Resilience and renewal characterize the emerging and high
growth companies ecosystem in 2023

Michael Grantmyre, partner in Osler’s Emerging and High
Growth Companies Group, outlines the key findings and trends from
theDeal Points Report.

Watch the video

Methodology and background

  • The Deal Points Report consists of a review of 486
    preferred share financings, from Series Seed financings through to
    Series D financings and beyond, completed by Osler between 2020 and
    2023. These preferred share financings include a small
    representation (approximately 9.5%) of financings involving a U.S.
    company where one of the firm’s Canadian offices was engaged in
    the matter. Common share financings and financings resulting in the
    issuance of convertible securities, such as Simple Agreements for
    Future Equity (SAFEs) or convertible promissory notes, were
    excluded.

  • The total value of all initial investment across all of the
    financings covered by the Deal Points Report was US$7.1
    billion. The total value of initial investment, plus follow-on
    investment, across all these financings was US$7.7 billion.

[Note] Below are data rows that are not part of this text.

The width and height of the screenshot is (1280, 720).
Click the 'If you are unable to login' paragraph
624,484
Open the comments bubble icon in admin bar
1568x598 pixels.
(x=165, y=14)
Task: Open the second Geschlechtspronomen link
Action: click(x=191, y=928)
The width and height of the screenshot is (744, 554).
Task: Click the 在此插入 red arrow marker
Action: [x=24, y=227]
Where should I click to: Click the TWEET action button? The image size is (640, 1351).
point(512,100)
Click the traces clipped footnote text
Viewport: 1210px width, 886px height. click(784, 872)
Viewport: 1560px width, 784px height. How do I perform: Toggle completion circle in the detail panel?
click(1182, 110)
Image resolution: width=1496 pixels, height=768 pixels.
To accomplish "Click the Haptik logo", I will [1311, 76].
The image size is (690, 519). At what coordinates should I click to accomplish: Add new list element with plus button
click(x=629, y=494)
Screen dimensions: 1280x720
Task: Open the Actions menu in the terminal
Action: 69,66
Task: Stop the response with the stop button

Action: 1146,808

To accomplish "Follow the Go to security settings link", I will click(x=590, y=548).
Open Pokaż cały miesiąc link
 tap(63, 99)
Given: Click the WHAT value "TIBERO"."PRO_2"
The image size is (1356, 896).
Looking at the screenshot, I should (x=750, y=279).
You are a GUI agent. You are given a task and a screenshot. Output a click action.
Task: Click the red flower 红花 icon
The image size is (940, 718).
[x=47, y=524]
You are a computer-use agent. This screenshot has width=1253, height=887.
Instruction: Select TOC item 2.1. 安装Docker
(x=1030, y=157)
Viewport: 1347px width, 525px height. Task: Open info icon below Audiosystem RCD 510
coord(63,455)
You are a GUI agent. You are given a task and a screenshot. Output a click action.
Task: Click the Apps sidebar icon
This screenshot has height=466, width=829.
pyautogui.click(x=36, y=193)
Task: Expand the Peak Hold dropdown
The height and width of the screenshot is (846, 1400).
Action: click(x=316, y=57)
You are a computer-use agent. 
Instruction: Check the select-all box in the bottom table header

  • Osler was company counsel in approximately 73.3% of the
    financing transactions included in the Deal Points Report
    and investor counsel in approximately 26.7% of these
    financings.

  • Osler collected and anonymized data from both public (where
    documents such as company articles are publicly filed) and
    non-public financing documents related to these transactions,
    including term sheets, articles, share purchase agreements,
    shareholders agreements and secondary sale transaction
    documents.

  • Financings covered in the Deal Points Report span a
    four-year period.

  • The Deal Points Report is divided into four sections:
    General overview, Valuation and investment intelligence, Financing
    structure intelligence and Financing terms intelligence.

  • All dollar amounts for financing transactions that were not
    originally denominated in USD were converted into USD based on the
    applicable foreign exchange rate published by the Bank of Canada on
    the closing date for the applicable financing. To the extent that
    the closing date of such a financing transaction occurred on a
    holiday, the applicable dollar amount was converted into USD based
    on the applicable foreign exchange rate published by the Bank of
    Canada on the next business day.

About Osler’s Emerging High Growth Companies Group

The Emerging and High Growth Companies Group at
Osler is composed of individuals who are passionate about
entrepreneurship and fostering the development of early and growth
stage ventures. Osler is the only Canadian law firm ranked Band 1
in Chambers Canada, and our team members in our Toronto,
Vancouver, Montréal, Ottawa and Calgary offices, are eager
to share their experience and insight with emerging companies to
help maximize their development and ensure long-term success.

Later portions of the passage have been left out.